YOUR ASSIGNMENT: For this exercise, an exact copy is needed of only the lines from the one containing "Viewport: 790px width, 439px" through the end of the data, with pictures left out.

==== DATA RECORDS

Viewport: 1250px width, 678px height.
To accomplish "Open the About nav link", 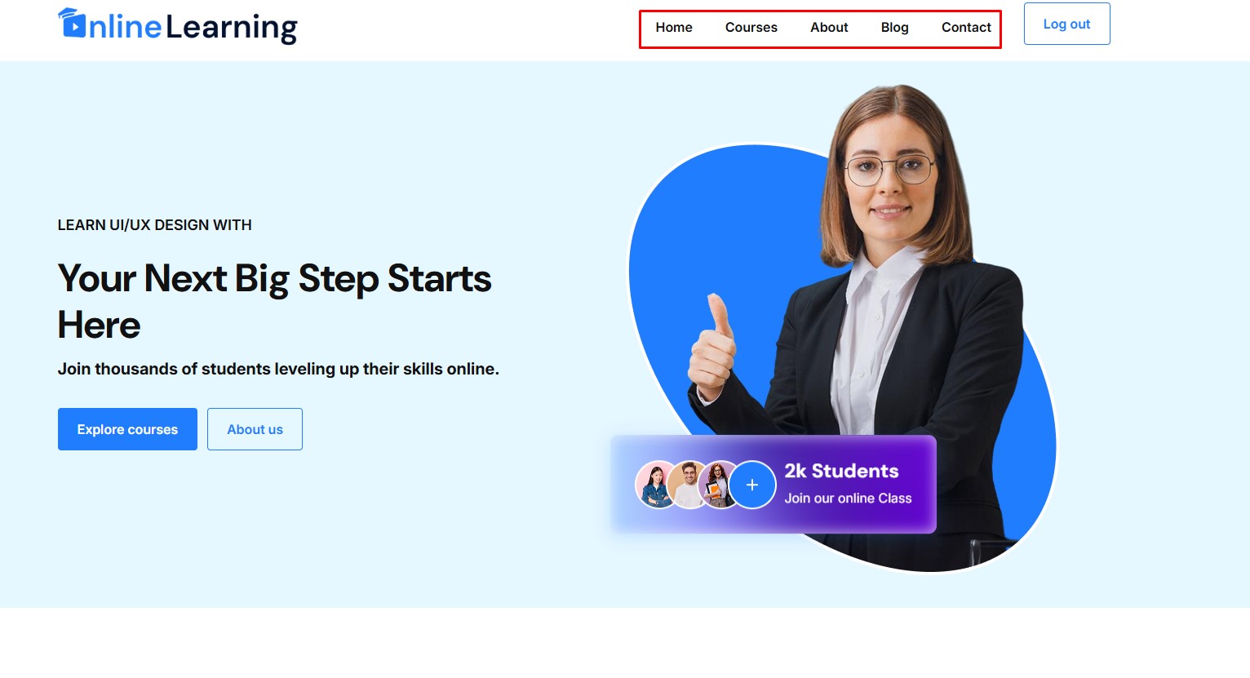I will 829,27.
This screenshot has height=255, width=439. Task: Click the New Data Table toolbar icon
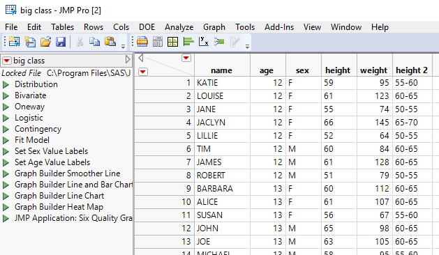(x=14, y=42)
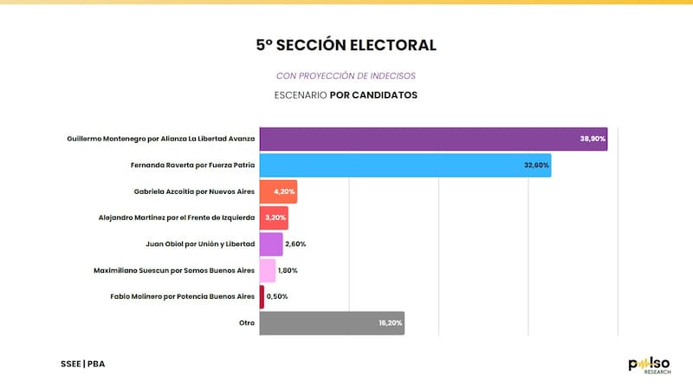Click 'CON PROYECCIÓN DE INDECISOS' subtitle
The width and height of the screenshot is (693, 388).
[x=346, y=75]
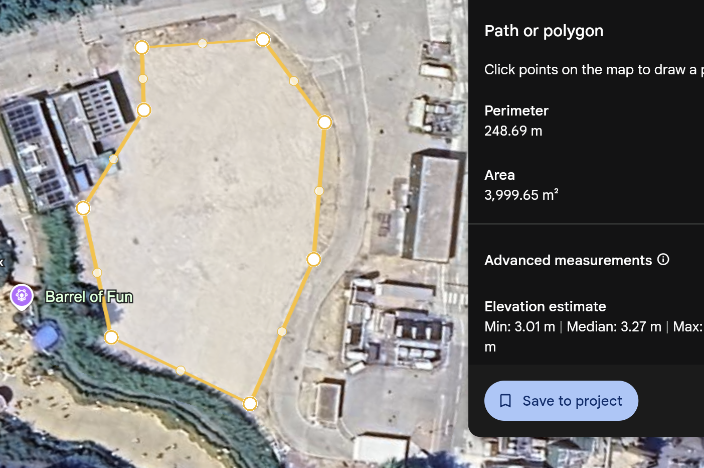Viewport: 704px width, 468px height.
Task: Click the Barrel of Fun place label
Action: point(89,297)
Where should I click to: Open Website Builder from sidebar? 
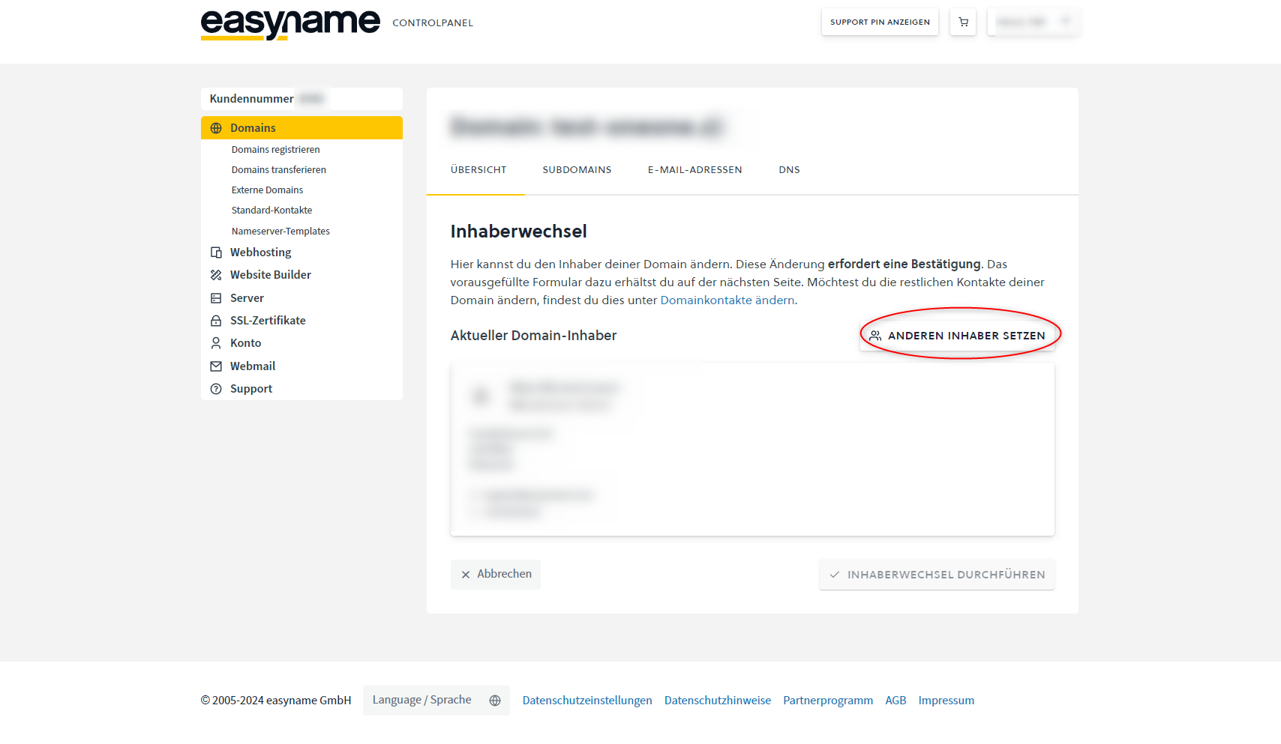pos(270,275)
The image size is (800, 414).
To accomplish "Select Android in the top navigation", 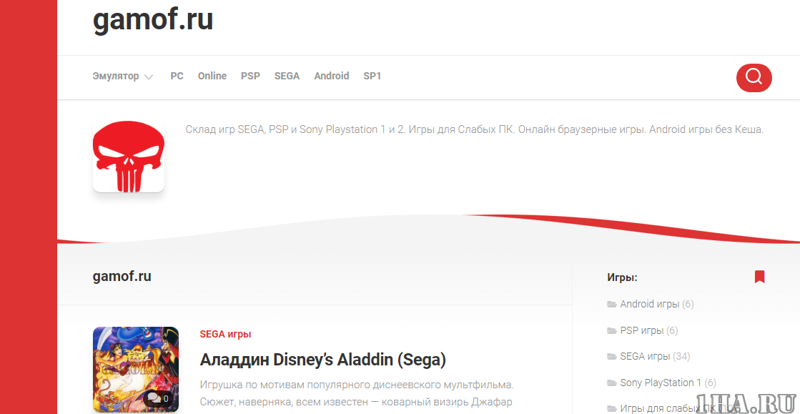I will (332, 76).
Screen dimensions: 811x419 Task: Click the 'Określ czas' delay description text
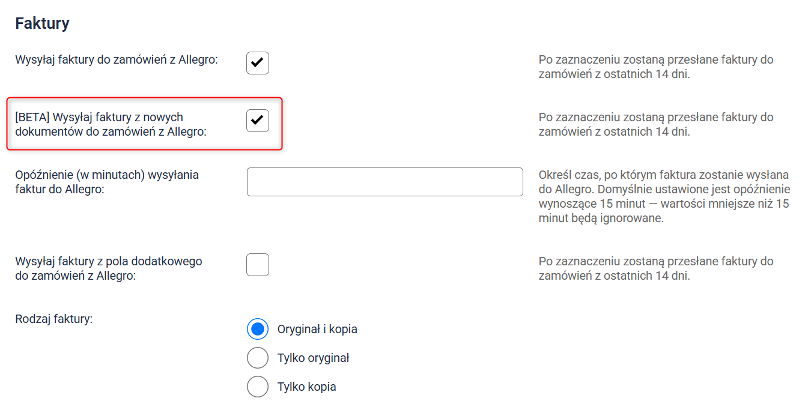pos(664,196)
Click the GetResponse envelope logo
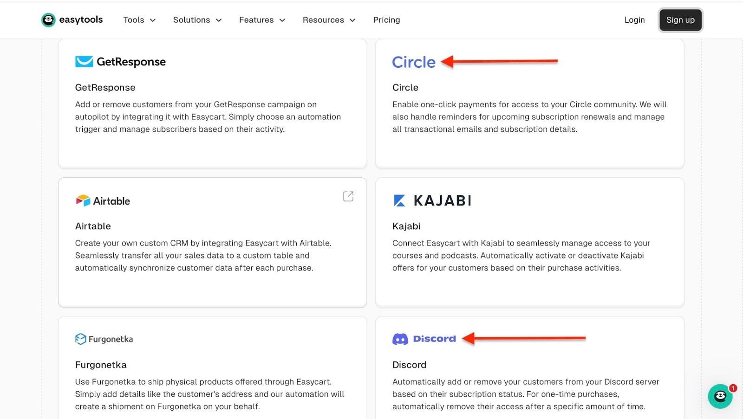Viewport: 743px width, 419px height. (84, 62)
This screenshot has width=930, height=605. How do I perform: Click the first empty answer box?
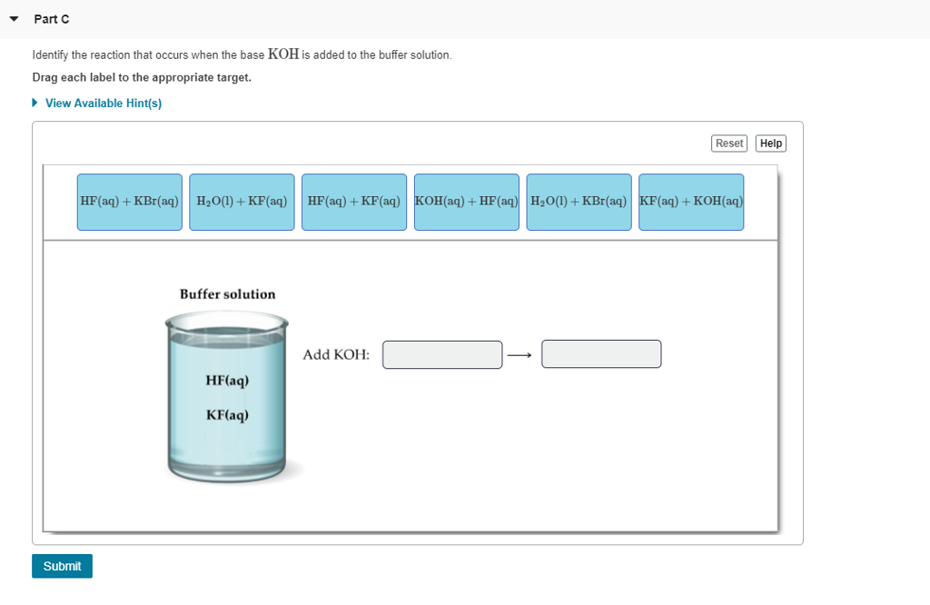442,354
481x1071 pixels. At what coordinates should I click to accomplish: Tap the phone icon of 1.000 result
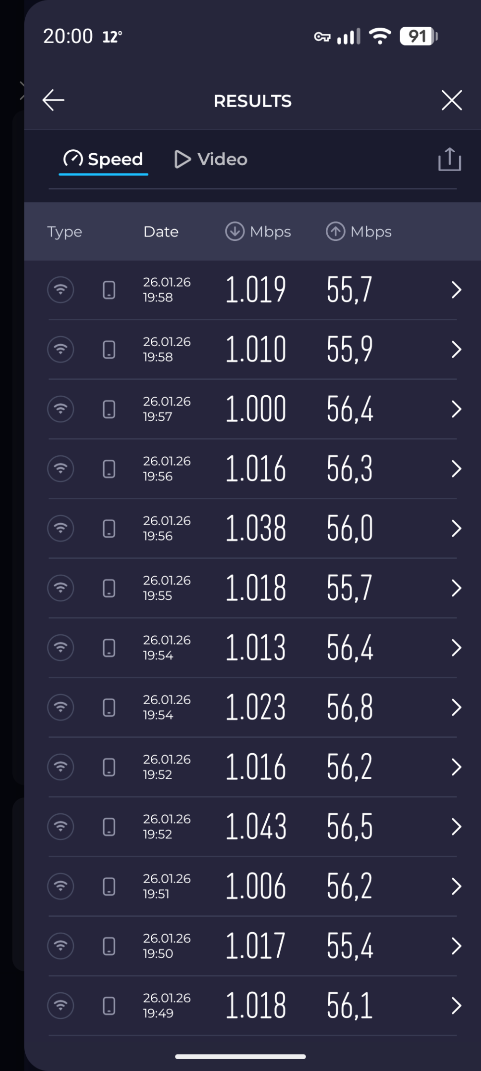(109, 410)
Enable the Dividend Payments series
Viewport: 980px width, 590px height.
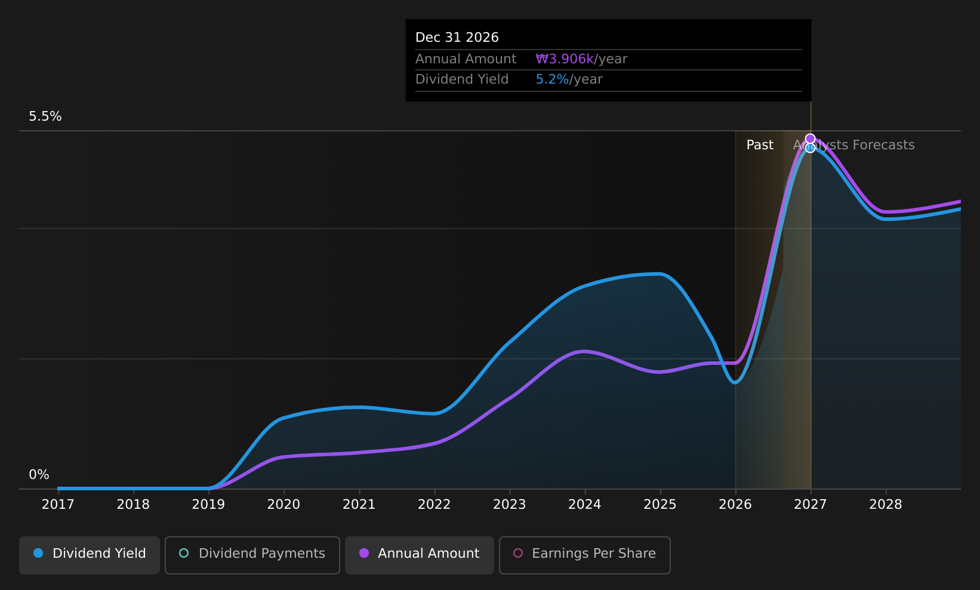tap(252, 555)
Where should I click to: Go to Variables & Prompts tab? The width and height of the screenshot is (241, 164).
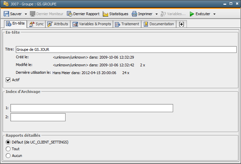[92, 24]
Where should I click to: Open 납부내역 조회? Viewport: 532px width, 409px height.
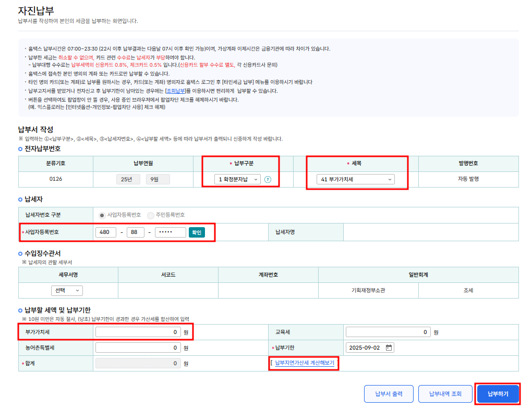tap(445, 394)
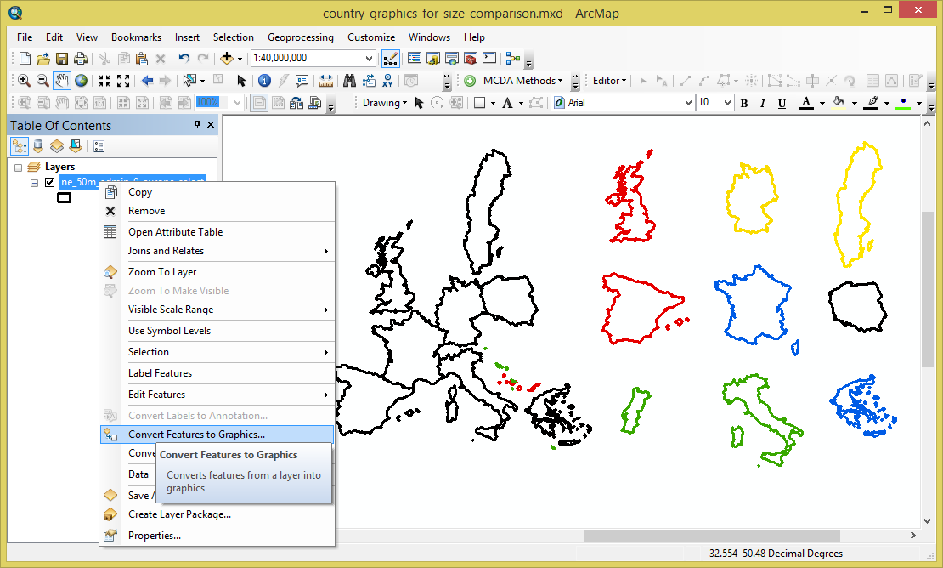Open the Attribute Table icon in Table Of Contents
This screenshot has width=943, height=568.
point(98,145)
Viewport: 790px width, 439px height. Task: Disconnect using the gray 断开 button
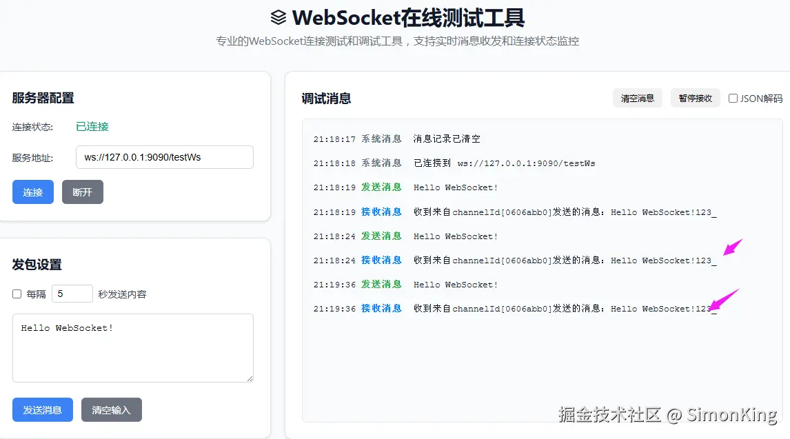pyautogui.click(x=83, y=192)
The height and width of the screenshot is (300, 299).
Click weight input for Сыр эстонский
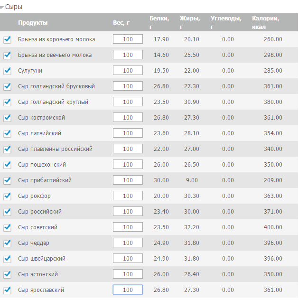pyautogui.click(x=128, y=274)
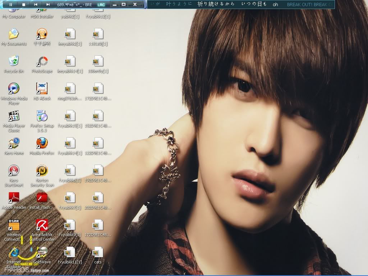The height and width of the screenshot is (276, 368).
Task: Select the Recycle Bin icon
Action: coord(14,61)
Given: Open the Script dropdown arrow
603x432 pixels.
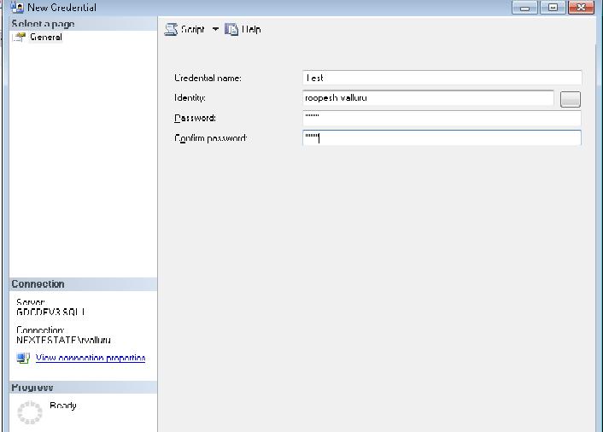Looking at the screenshot, I should tap(215, 29).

========

REPLY:
Viewport: 790px width, 439px height. Task: Disconnect using the gray 断开 button
pyautogui.click(x=83, y=192)
The height and width of the screenshot is (300, 299).
Click weight input for Сыр эстонский
pyautogui.click(x=128, y=274)
The height and width of the screenshot is (276, 368).
Task: Select the Recycle Bin icon
Action: coord(14,61)
Given: Open the Script dropdown arrow
603x432 pixels.
Looking at the screenshot, I should tap(215, 29).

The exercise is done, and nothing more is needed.